Companies that falsely designate staff as self-employed are facing higher fines of up to €25,000, as part of a new government crackdown.
The new initiative will also see a focus on the increasing use of self-employed contractors in professional sectors, as well as on more traditional targets such as bogus sub-contractors on construction sites.
Minister for Social Protection Regina Doherty plans to bring forward legislation to increase the penalties for employers who deliberately classify permanent staff as self-employed rather than employees.
This is in order to avoid paying employer’s PRSI and staff benefits such as holiday pay and sick pay.
It is understood Doherty is looking at raising the maximum fine for companies convicted in the Circuit Court from €13,000 to €25,000. The top fine for companies convicted in the District Court would rise from €2,500 to €4,000.
Up to now, the Department of Social Protection has prosecuted only a handful of employers for bogus self-employment each year, instead focusing on recovering unpaid PRSI. Around €60 million of that is recovered each year.
However, it is understood that Doherty believes the current regime does not provide enough of a deterrent. Her belief is that the prospect of more prosecutions and significant fines will put off employers from engaging in bogus self-employment in the first place.
She has set up a new standalone unit to tackle complex cases of bogus self-employment, which is due to start work next month. It will initially have five inspectors, but her department has also said that there will be an “increased level of employer inspections” carried out by the existing team of 340 social welfare inspectors.

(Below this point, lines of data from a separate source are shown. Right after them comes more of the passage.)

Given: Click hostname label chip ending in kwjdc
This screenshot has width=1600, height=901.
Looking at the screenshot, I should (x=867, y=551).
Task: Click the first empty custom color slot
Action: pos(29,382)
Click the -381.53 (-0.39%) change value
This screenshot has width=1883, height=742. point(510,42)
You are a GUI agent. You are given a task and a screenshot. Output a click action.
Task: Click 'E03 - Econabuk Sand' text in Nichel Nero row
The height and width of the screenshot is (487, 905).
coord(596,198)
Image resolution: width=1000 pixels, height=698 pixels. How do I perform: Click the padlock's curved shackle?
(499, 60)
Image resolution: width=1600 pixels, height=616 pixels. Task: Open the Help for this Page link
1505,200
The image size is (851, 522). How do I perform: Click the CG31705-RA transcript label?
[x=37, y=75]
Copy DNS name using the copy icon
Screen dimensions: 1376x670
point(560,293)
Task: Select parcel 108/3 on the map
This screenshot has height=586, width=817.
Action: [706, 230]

A government source said the unit would be focusing on all sectors of the economy. “There’s an assumption that it’s all about building sites, but it’s much wider than that,” he said.
Doherty will also bring forward legislation to protect people who are falsely self-employed from being penalised if they speak out. She said that she has met a number of people who were afraid they would have to leave their organisations if they revealed their true employment status.
A new legally binding code on bogus self-employment is almost ready and will be sent to employers and unions for feedback.
It will provide clearer information for employers so that it will be more difficult for them to argue in court that they mistakenly classified their employees as self-employed.
There is an increased focus in government on tackling bogus self-employment because the social insurance fund which funds unemployment benefits and contributory state pensions is due to go into deficit.
It gets its income from PRSI payments, and switching workers from bogus self-employment contracts to PAYE status would bring in more PRSI.
The department spokeswoman said that Doherty was hoping to progress the new legislation “as early as possible in the autumn”.
There has been significant opposition pressure to take action on bogus self-employment, with private bills being introduced by Labour Senator Ged Nash, People Before Profit TD Bríd Smith and Sinn Féin social protection spokesman John Brady.
Brady said that bogus self-employment was a massive problem.
“The Irish Congress of Trade Unions has estimated that bogus self-employment in the construction sector has cost the state €640 million over the past eight years. That’s just one sector,” he said.
However, Brady said Doherty’s changes had to provide an overhaul of the entire system, which was delivering a very low rate of prosecutions. “All of the organisations have said the current structure is not fit for purpose. Bogus self-employment is going untackled and unchallenged,” he said.
A Department of Social Protection spokeswoman confirmed that increased penalties for bogus self-employment were being examined. “We are currently actively examining the possibility of increasing the deterrents for employers who misclassify employees as self-employed, including pursuing prosecutions,” she said.